Animal Architecture this is the interior, made of maple, ash and cedar uprights, then woven with riparian grape vine, white pine bark, and cedar ‘withes’.

All of the material was sourced from an adjacent property called cedar glen, and when i initially arrived i thought i was looking for two trees (for the brush huts) and enough willow to make 2 fifteen foot willow tunnels.

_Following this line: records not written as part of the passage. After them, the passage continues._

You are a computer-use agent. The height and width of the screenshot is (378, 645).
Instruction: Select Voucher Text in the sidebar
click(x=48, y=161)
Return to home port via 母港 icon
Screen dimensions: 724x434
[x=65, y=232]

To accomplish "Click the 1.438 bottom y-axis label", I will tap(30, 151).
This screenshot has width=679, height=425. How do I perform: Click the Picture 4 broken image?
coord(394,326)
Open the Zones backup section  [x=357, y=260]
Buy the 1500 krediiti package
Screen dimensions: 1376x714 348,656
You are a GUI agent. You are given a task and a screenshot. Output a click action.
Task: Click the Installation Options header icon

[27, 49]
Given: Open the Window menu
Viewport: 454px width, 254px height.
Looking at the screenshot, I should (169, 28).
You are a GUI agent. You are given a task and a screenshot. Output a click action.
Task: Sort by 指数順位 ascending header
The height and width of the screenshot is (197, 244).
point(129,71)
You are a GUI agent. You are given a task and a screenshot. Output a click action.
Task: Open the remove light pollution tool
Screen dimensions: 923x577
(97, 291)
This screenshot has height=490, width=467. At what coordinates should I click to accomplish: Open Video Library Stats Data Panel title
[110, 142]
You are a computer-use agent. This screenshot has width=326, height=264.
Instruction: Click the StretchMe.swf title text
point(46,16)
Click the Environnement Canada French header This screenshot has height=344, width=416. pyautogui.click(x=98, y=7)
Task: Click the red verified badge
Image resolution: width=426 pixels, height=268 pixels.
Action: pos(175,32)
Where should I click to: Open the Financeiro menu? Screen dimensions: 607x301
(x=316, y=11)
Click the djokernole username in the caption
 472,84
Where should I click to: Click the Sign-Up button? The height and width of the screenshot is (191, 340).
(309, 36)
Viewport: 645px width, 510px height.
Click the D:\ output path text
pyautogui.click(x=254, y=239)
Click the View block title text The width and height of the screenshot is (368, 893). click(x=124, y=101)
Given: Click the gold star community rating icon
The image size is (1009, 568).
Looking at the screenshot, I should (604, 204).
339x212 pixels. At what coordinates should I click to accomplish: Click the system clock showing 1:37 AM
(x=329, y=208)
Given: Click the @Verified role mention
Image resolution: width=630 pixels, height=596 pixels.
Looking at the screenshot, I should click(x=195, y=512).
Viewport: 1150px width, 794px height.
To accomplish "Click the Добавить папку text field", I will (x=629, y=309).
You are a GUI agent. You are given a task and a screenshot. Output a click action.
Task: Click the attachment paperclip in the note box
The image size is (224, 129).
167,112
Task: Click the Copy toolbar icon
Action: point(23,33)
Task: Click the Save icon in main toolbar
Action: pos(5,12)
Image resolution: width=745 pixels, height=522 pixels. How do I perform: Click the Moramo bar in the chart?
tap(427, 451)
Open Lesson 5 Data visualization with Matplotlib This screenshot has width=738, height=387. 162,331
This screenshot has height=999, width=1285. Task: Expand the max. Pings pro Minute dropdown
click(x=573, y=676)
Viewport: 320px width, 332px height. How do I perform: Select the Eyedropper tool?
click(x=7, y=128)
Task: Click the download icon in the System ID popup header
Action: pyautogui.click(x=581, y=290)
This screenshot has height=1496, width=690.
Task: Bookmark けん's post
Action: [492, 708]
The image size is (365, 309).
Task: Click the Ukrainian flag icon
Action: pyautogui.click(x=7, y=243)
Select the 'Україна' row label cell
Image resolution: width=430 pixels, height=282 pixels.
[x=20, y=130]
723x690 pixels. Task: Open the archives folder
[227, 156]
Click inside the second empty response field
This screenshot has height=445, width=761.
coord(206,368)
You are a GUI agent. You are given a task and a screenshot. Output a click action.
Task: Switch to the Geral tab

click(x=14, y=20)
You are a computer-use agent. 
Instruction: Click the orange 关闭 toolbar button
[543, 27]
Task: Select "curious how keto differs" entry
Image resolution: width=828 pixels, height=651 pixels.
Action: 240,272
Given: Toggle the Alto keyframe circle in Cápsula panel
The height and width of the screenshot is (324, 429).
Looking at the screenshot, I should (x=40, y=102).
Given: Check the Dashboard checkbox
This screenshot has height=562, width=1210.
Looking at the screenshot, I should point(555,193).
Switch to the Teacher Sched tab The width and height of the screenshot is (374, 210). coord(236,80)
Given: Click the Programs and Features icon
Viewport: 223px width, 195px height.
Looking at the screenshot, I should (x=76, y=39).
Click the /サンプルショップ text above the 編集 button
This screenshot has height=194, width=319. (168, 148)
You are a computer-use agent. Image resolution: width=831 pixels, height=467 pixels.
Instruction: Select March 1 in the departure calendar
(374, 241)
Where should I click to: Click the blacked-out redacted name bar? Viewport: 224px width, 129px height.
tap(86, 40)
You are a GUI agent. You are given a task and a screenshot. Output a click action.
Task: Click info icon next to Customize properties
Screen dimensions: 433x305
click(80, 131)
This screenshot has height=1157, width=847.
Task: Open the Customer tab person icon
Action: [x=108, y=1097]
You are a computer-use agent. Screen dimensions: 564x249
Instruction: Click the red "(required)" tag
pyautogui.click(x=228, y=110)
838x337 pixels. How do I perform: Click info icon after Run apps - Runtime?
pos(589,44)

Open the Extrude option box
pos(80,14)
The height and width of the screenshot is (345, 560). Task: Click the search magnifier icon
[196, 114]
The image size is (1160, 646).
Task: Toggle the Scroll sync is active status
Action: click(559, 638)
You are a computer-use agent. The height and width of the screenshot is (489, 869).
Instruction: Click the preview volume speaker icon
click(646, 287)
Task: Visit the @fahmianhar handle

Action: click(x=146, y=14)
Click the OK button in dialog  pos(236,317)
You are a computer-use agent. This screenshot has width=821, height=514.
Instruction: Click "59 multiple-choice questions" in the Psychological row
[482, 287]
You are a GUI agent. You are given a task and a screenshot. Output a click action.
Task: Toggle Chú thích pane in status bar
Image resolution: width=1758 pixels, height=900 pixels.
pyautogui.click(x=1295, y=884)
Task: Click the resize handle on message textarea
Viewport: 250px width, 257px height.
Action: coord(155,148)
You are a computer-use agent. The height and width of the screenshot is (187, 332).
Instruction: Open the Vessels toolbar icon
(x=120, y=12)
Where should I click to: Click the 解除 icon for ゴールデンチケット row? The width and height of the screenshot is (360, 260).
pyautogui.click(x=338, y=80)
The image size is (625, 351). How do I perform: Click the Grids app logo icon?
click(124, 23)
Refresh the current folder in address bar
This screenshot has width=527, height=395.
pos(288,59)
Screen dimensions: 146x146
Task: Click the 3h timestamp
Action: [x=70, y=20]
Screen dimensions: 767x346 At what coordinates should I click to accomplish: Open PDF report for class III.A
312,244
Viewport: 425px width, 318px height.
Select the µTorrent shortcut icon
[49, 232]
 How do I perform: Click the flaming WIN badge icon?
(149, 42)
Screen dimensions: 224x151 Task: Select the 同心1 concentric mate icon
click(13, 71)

When i arrived the willow was in short supply, and what maple i could find was either relatively rare on the site, unless it had been recently cut down and was sprouting up again, a process called coppicing. (more precisely coppicing is taking advantage, and creating annual cycles between coppice areas which you cut down, of trees which re-sprout from the bark collar after a tree is cut. it is an old technology of farming trees which has been practiced for over 2000 years.) the property being called ‘cedar glen’ you could guess which young saplings i was cutting out. that’s right, the eastern white cedar. there is something infinitely satisfying, and somehow right, or ethical about using the materials of small scale forest management to effect such beautiful little children’s spaces. I walked through the woods, populated with large black cherries, white ash, and literally thousands of small cedar saplings, growing together as if for comfort. others call this growing competitively, though it was useful to release the larger cedars of their competition while harvesting for the willow, now cedar tunnels. it may be a stretch of the imagination, but i sincerely believe that this ethic carries over into the material, and thereafter into whatever is created out of it. this balance of the application of differing traditional technologies through understanding different uses of the living pars of plants and trees is, in my opinion, of great effect to children learning, since more intellectual concepts may be harder to ‘sink in’ to their excitable minds.
in the coming two weeks, which mark the beginning of june, i will continue to upload images of these shelters. right now you can clearly see the woven grape vine, cut by a crew of 250 volunteers at cedar glen, the maple, ash, white pine and other upright structural poles, though what you cannot see in the image is the small binding cedar rope, laboriously made from the inner bark, and lashed in to prevent kids from getting their limbs stuck in the hut.

after weaving the entirety of the tunnel, we planted scarlet runner beans inside of little seed insects made of soil, clay and seeds with the preschool kids at the ymca. in the fall of 2012 we are going to inter-plant willow cuttings to fill in the tunnel over the succeeding seasons.
captured here is the 10 seconds which we allotted for me to teach ymca staff to make rope, painstakingly harvested from the cedar uprights prior to installation the day before. the moment after this photo was taken, a horde of preschool kids came out to help build the tunnel, and plant the garden.
the rope game
as mentioned in the previous caption, this is the children installing their cedar bark rope…..one of the little girls made 15 sections of rope in an hour, far surpassing my expectations of children’s attention span and being an excellent teacher to the adult she was paired with, for her amazing passion for bark rope!